Eigenvalue Distributions of Sums and Products of Large Random Matrices via Incremental Matrix Expansions

TL;DR

This paper introduces an incremental matrix expansion method to derive asymptotic eigenvalue distributions of large random matrices, aligning with free probability results and extending to non-free matrices, with applications in multiuser CDMA systems.

Contribution

It presents a novel incremental matrix expansion approach for eigenvalue distributions, applicable to sums and products of large matrices, including non-free cases, and demonstrates practical relevance in communication systems.

Findings

Derived asymptotic eigenvalue distributions matching free probability results.

Extended the method to non-free matrix sums.

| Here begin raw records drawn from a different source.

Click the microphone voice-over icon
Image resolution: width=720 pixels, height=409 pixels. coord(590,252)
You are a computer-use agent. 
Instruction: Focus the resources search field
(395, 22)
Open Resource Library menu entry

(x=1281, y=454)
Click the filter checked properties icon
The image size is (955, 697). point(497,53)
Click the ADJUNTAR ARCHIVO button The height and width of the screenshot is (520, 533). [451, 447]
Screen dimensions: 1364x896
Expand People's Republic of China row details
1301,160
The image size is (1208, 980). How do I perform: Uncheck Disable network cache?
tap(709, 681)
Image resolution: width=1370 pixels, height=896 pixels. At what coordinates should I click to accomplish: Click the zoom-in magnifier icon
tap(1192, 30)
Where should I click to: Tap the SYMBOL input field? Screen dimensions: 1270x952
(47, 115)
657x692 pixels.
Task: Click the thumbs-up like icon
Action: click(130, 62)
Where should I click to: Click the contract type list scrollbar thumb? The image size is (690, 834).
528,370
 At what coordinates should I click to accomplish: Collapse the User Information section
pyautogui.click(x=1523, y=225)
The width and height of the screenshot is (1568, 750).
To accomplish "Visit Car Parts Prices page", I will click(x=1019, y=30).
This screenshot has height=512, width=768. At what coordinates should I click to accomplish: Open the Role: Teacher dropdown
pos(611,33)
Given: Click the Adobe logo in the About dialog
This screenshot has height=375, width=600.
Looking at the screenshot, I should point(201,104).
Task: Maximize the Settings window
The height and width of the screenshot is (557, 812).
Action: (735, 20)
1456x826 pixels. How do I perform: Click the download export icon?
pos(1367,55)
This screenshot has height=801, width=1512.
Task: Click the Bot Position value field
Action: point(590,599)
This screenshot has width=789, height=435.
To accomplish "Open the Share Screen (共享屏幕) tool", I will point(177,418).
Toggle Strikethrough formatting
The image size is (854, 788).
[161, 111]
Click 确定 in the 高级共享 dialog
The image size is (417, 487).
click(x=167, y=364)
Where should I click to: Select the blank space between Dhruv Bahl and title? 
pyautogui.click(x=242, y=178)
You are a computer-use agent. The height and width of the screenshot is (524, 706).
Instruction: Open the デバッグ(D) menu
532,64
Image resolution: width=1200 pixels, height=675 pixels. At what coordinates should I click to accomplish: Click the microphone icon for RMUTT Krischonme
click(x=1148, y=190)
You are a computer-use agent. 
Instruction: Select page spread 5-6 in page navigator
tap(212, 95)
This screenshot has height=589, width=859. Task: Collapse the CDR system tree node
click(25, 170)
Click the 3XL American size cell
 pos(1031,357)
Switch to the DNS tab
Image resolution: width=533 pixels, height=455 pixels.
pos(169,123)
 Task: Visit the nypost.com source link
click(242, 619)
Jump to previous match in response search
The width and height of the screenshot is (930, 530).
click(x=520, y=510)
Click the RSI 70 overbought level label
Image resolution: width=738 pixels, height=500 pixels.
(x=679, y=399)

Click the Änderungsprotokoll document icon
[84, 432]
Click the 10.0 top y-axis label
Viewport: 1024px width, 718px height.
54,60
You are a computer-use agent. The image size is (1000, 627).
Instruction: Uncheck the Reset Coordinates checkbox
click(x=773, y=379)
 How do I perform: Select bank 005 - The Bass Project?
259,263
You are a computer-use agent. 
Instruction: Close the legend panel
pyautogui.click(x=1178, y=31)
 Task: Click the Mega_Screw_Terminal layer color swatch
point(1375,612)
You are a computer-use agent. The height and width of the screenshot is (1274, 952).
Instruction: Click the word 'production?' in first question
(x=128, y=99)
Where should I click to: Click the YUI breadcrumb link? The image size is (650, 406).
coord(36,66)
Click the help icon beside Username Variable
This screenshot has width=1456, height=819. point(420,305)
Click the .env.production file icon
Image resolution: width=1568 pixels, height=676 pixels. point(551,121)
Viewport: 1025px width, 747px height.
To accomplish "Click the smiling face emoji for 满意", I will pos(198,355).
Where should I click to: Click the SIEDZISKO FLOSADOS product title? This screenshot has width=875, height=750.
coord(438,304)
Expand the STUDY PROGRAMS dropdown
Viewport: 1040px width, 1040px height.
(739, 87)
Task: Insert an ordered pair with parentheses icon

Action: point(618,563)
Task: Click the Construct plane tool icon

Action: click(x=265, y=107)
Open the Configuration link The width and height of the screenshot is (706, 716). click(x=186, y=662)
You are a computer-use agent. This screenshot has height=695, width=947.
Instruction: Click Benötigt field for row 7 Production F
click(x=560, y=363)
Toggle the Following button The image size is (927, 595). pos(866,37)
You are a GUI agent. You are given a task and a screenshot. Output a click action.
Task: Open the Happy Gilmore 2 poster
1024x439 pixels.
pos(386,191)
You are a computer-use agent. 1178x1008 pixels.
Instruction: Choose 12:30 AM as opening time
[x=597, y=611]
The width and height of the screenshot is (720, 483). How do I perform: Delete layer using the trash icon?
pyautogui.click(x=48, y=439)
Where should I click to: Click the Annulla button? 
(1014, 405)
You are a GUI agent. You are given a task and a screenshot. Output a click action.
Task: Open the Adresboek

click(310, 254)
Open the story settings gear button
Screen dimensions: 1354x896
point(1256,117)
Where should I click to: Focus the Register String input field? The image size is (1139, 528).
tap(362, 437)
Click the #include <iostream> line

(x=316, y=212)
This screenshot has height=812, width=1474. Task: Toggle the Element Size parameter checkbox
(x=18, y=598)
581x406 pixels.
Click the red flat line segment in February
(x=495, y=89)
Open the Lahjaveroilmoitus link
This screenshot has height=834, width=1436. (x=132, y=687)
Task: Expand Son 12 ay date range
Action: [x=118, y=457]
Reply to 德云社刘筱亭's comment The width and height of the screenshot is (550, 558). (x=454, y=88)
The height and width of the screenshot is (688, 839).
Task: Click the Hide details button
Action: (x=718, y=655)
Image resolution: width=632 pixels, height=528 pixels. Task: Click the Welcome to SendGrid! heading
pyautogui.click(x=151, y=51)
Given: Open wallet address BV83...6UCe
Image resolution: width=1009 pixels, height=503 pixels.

Applied results to analyze multiuser CDMA system performance.

Abstract

This paper uses an incremental matrix expansion approach to derive asymptotic eigenvalue distributions (a.e.d.'s) of sums and products of large random matrices. We show that the result can be derived directly as a consequence of two common assumptions, and matches the results obtained from using R- and S-transforms in free probability theory. We also give a direct derivation of the a.e.d. of the sum of certain random matrices which are not free. This is used to determine the asymptotic signal-to-interference-ratio of a multiuser CDMA system with a minimum mean-square error linear receiver.